Darknight(59)
“Watch it,” I said. “You keep up with that kind of talk, and I might have to nominate you for sainthood.”
“I’m serious.”
“So am I.”
For a few seconds he didn’t say anything. We’d come up to the turnoff for Clarkdale Parkway, so he made the left as I’d instructed and then slowed down a little, since we were coming into Clarkdale’s tiny downtown area. “Anyway, if I were in their position, I’d probably be feeling the same way. That doesn’t mean I’m going to enjoy walking around Jerome tomorrow and having people look at me like I’ve got horns and a tail, but at least I understand it.”
I tried to wrap my wine-muddled brain around his words. On some level, I did get what he was saying. On the other hand, the stubborn part of me kept thinking, But I’m the prima. The clan is supposed to accept my decisions, whatever they might be.
Apparently there was a line, though, and in being with Connor, I had stepped right over it.
We didn’t say much after that, except for me to give him a few terse directions on how to get back to the house. When we pulled up, I halfway expected to see “Wilcox go home” spray-painted on the garage door or something, but the place looked undisturbed. The ancient door was on my list of things to get replaced, but I hadn’t done it yet, so I had to slip out in the freezing darkness and lift the heavy thing so Connor could pull into the garage.

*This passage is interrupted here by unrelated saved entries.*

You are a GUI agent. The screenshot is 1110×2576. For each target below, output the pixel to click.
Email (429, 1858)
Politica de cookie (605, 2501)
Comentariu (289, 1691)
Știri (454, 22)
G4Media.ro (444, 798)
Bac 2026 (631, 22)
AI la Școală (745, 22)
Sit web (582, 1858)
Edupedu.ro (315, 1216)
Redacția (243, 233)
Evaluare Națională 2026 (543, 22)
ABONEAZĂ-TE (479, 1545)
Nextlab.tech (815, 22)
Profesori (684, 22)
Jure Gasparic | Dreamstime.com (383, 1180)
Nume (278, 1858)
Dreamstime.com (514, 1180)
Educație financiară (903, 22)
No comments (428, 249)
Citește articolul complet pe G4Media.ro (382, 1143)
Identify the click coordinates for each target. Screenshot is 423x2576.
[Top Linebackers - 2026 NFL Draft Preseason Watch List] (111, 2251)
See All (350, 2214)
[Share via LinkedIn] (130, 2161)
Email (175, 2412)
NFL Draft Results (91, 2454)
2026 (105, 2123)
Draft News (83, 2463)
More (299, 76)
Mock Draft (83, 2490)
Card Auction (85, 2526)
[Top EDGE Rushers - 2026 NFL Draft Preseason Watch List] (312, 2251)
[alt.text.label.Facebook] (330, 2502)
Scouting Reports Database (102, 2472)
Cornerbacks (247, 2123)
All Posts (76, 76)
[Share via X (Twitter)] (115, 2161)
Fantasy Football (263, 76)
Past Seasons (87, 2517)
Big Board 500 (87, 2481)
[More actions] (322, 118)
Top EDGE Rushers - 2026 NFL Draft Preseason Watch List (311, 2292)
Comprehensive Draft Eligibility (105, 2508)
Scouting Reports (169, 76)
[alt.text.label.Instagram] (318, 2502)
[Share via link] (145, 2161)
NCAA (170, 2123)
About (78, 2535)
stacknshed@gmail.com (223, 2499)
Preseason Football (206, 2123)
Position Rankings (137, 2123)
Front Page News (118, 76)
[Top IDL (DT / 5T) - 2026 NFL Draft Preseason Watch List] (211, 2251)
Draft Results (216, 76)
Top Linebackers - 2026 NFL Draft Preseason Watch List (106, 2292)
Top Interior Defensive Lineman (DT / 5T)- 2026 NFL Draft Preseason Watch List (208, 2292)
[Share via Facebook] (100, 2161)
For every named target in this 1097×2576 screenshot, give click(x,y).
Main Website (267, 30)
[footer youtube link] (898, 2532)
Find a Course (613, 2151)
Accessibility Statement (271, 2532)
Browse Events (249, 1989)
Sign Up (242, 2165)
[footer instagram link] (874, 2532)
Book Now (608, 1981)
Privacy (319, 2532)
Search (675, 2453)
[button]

After he parked, he got out and met me outside, then shut the door. Since the property was so old, the house and the garage were separate buildings, and I led him up the path through the small garden at the rear of the house to the back door.
Everything inside was as we had left it, of course. I was being foolish to think that my family would have done anything to disturb the place. They might be disappointed and angry with me, but they would never do anything to damage my house.
Well, to put it more accurately, the prima’s house.
I flicked on the kitchen light, then the lights in the hallway just outside, and went to the closet downstairs and took off my coat. Connor followed me and did the same. After he’d hung up his coat, he looked around the newly decorated interior and nodded, apparently in approval. On our earlier tour of the house, we’d moved quickly, and I hadn’t allowed Connor much time to give me any feedback.
“You’ve done a really good job with this place,” he said. “Updated, but still respecting the lines and the character of the house.”
His approval sent a flush to my cheeks. “Oh, well, I hired a decorator,” I said deprecatingly.
“You hired a good one. And you still had to approve her selections, didn’t you? It’s not as if you just let her do anything she wanted.”
“And how do you know that?”
“Because it still feels like you.” He came to me then and took me in his arms, bent down to brush his lips against mine.
That kiss felt so good, warm, strong, tasting sweet and dark from the last glass of wine he’d drunk. I waited until he pulled away, then said, “I guess that’s why I like your apartment so much. Because it feels like you.”
“I know something else I want to feel,” he murmured, his hands running up under my jacket, smoothing over the curve of my hips and up to my waist, then higher….
“Hmm,” I replied, even as the heat flared in me again. It hadn’t even been twenty-four hours, and I wanted him, wanted him like nothing else in my life. I reached up and ran my fingers over the bulge straining against his jeans. “Me, too.”
In response, he bent and gathered me in his arms, lifting me as if I weighed nothing at all. I let out a little squeak of surprise and then giggled, burying my face in his neck, feeling him carry me up the stairs, take me to my room, and lay me on the bed. For a second he stepped away, but only to point at the wood piled up in the fireplace, setting it alight. The seasoned oak blazed up at once, banishing the chill of a cold December night.
“I like that,” I said, bending down to unzip my boots and pull them off.
“So do I.” He came back toward the bed and kicked off his own shoes, not bothering to unlace them. “I may even forgive you the claw-foot tub because of that fireplace.”
“I’m glad my house has some redeeming qualities.”
“Some,” he agreed, bending down to undo my belt, and then the button and zipper of my jeans below it.
When I’d changed, I’d also put on some of the underwear from my stash here at the house, a satiny red pair of panties with black lace trim and a matching bra. Connor’s eyes widened when he saw I wasn’t wearing the practical but oh-so-boring cotton bikinis of the past few days. A little growl escaped his throat.